Scottish Appeal Court upholds landmark decision on severance in Scottish adjudications

In an earlier insight in November 2019, I highlighted what I described then as ‘a landmark decision on severance in Scottish adjudications’.

The decision was one at first instance by Lord Doherty in the Commercial Court of the Court of Session. In that case, while the judge found that an adjudicator had purported to decide certain matters which were outwith his jurisdiction (because a dispute in respect of them had not crystallised at the time of the Notice of Adjudication), the adjudicator had decided certain other matters in dispute which did fall within his jurisdiction and his decision on those other matters was enforced by the Court despite opposition and arguments from the losing party in the adjudication. After a detailed analysis in that case, the judge decided that the adjudicator’s reasoning on those other matters was not tainted by his reasoning on the matters which fell outside his jurisdiction.

In essence, the judge took the view that the ‘good’ parts of the adjudicator’s award (those within his jurisdiction) could be safely severed from the ‘bad’ parts (those outwith his jurisdiction). The judge’s approach resulted in a significant payment being due to the contractor by the employer.

At the end of the previous insight, I commented that the approach of the learned judge ‘had much to commend it, not least because it clearly and more readily achieves the aims of the payment and adjudication provisions of the 1996 Act and the Scheme (as amended)… It remains to be seen whether the respondents will seek to appeal this decision… Watch this space.’

Well, the employer did appeal. The employer maintained the arguments set out in my previous insight and the decision of the Scottish Appeal Court was issued this week (30 June 2020). The Appeal Court held that the Commercial Court judge was correct ‘both in his conclusions and his reasoning’.

The Appeal Court rejected a submission for the employer that the Commercial Court judge had given too much weight to policy-related considerations behind the 1996 Act and the Scheme. Those considerations are very important. The Appeal Court said:

‘… The fundamental point is that the procedures used are intended to be simple, straightforward and immediately effective. Those considerations should in our view guide the approach to the interpretation of the Scheme’.

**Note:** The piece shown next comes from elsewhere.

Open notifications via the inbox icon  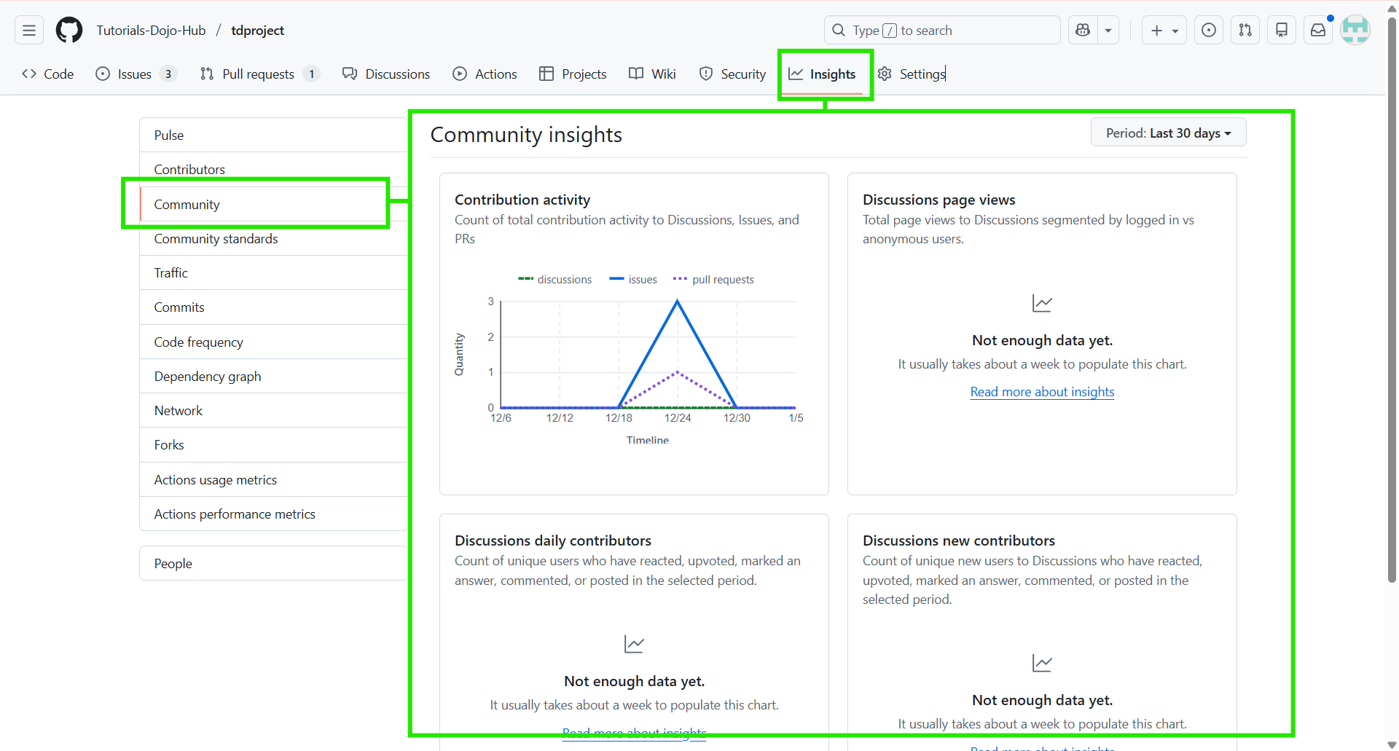point(1318,30)
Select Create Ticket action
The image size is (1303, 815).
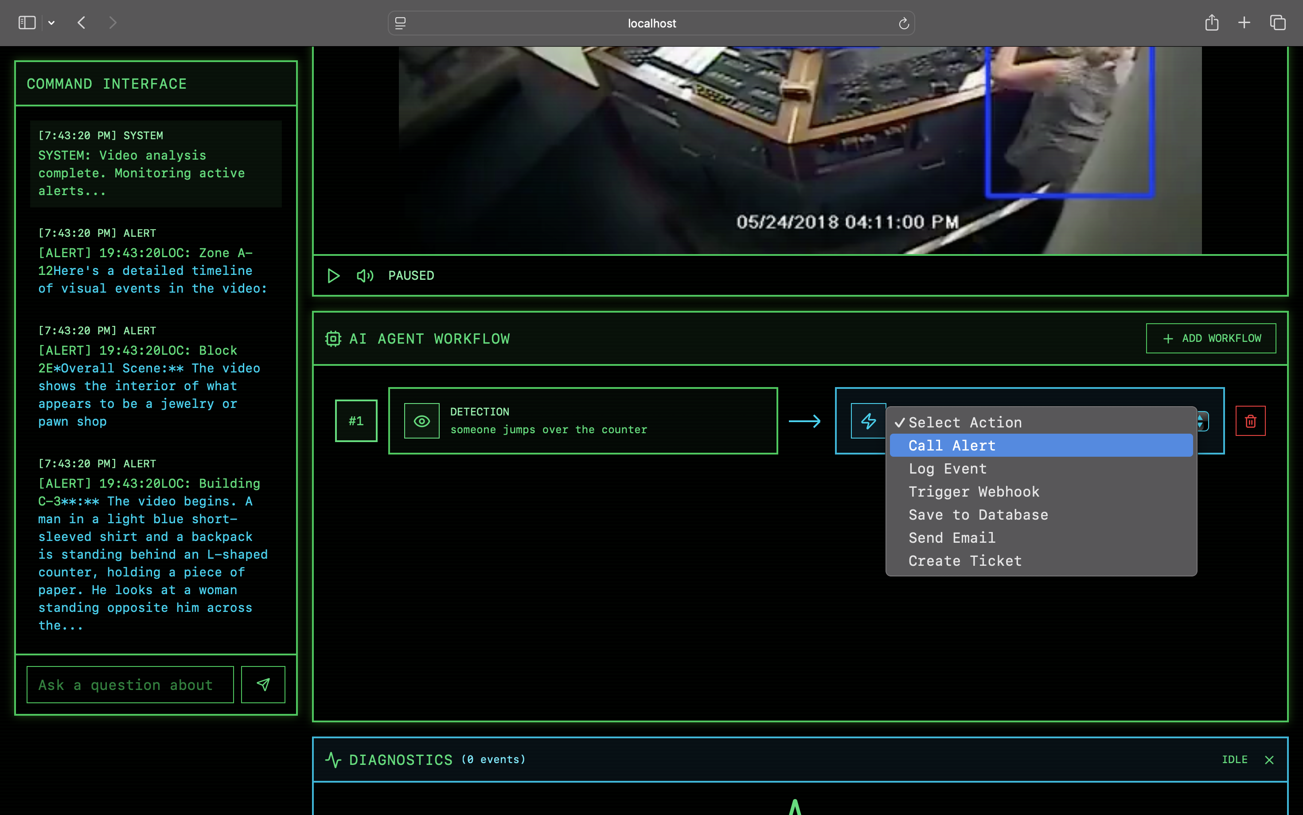tap(965, 561)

The Appeal Court, in essence, rejected the ‘one dispute/one award’ argument for the employer as overly simplistic and went on to say:

‘In relation to an adjudicator’s award that is partially valid and partially invalid, the valid part should in our opinion be enforced if it is realistically practicable. That will depend on whether the valid and invalid parts of the award can be severed from each other, but in approaching severance we consider the court should adopt a practical and flexible approach that seeks to enforce the valid parts of the decision unless they are significantly tainted by the adjudicator’s reasoning in relation to the invalid part’.

The Appeal Court then sets out detailed guidance on how that matter should be approached in Scotland.

The Appeal Court indicated that the approach and the reasoning could be supported going all the way back to a decision of the late Lord Macfadyen in one of the earliest Scottish cases on adjudication, Homer Burgess. While that approach had not been followed, expressly, in certain early English cases dealing with severance where the concept was rejected e.g. Ramsey J in Cleveland Bridge, more recent authority in England seems to support severance being available in certain circumstances.

What, then, should be taken from this decision of the Scottish Appeal Court?

Stated briefly, severance of part(s) of an adjudicator’s award will be possible in Scotland and the courts will enforce the valid parts of an adjudicator’s award unless those parts are significantly tainted by the adjudicator’s reasoning in relation to the invalid parts of the award.

The Appeal Court’s decision clarifies the law in Scotland. Given that the 1996 Act applies UK-wide and the separate statutory Schemes for Scotland/England and Wales are very similar, this Scottish Appeal Court decision is also likely to be referred to in enforcement proceedings south of the border in relation to English and Welsh adjudications.